Era il 21 settembre 1990 – esattamente 26 anni fa – quando il giudice Rosario Livatino sulla superstrada Canicattì-Agrigento venne raggiunto da quattro colpi alla testa per mano della Stidda agrigentina, organizzazione mafiosa in contrasto con Cosa Nostra.
Rosario Vitalino aveva 38 anni, entra in magistratura nel 1978 presso il Tribunale di Caltanissetta e l’anno successivo diventa sostituto procuratore presso il Tribunale di Agrigento ricoprendo questa carica fino al 1989, quando diventa giudice a letere.

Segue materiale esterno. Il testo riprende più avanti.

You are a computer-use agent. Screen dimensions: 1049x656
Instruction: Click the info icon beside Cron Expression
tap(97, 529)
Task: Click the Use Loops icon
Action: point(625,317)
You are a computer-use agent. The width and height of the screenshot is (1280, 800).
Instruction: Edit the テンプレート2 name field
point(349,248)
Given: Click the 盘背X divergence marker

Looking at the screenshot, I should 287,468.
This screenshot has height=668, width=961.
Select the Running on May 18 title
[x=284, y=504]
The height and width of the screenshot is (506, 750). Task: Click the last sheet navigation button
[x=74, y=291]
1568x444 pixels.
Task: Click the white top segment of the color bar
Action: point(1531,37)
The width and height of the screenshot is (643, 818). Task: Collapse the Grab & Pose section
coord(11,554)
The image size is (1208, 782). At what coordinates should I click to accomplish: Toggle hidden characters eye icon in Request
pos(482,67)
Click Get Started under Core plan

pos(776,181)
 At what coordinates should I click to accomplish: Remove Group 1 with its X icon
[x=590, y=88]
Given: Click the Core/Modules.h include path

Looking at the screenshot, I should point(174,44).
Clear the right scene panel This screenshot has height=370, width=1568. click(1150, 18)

La sua attività si concentrò soprattutto su importanti indagini sfociate in sequestri e confische di beni. Una vita la sua, anche se breve, concentrata nell’impedire alle cosche mafiose di compiere attività criminali, laddove si pretendeva un atteggiamento debole da parte della gestione giudiziaria, utile per il rafforzamento e l’espansione della mafia. E non va dimenticato che il giudice Livatino stava indagando sul nodo mafia-politica, indagini che anni dopo avrebbero portato alla tangentopoli siciliana. Venne ucciso perché ritenuto da Cosa Nostra troppo severo ed imparziale. Rosario Vitalino, il “giudice ragazzino” come lo aveva definito l’allora Presidente della Repubblica Francesco Cossiga, è stato un servitore fedele e infaticabile della giustizia.
Come esecutori dell’omicidio sono stati individuati Paolo Amico, Domenico Pace, Giovanni Avarello e Gaetano Puzzangaro, tutti condannati all’ergastolo con sentenza definitiva e il 16 ottobre 2001, la Cassazione ha confermato la condanna all’ergastolo per Salvatore Gallea e Salvatore Calafato, accusati di essere i mandanti dell’omicidio.
Vogliamo ricordare il giudice Livatino, uomo di fede incrollabile e di altissimo valore della giustizia con una sua frase “Non vi sarà chiesto se siete stati credenti, ma se siete stati credibili”.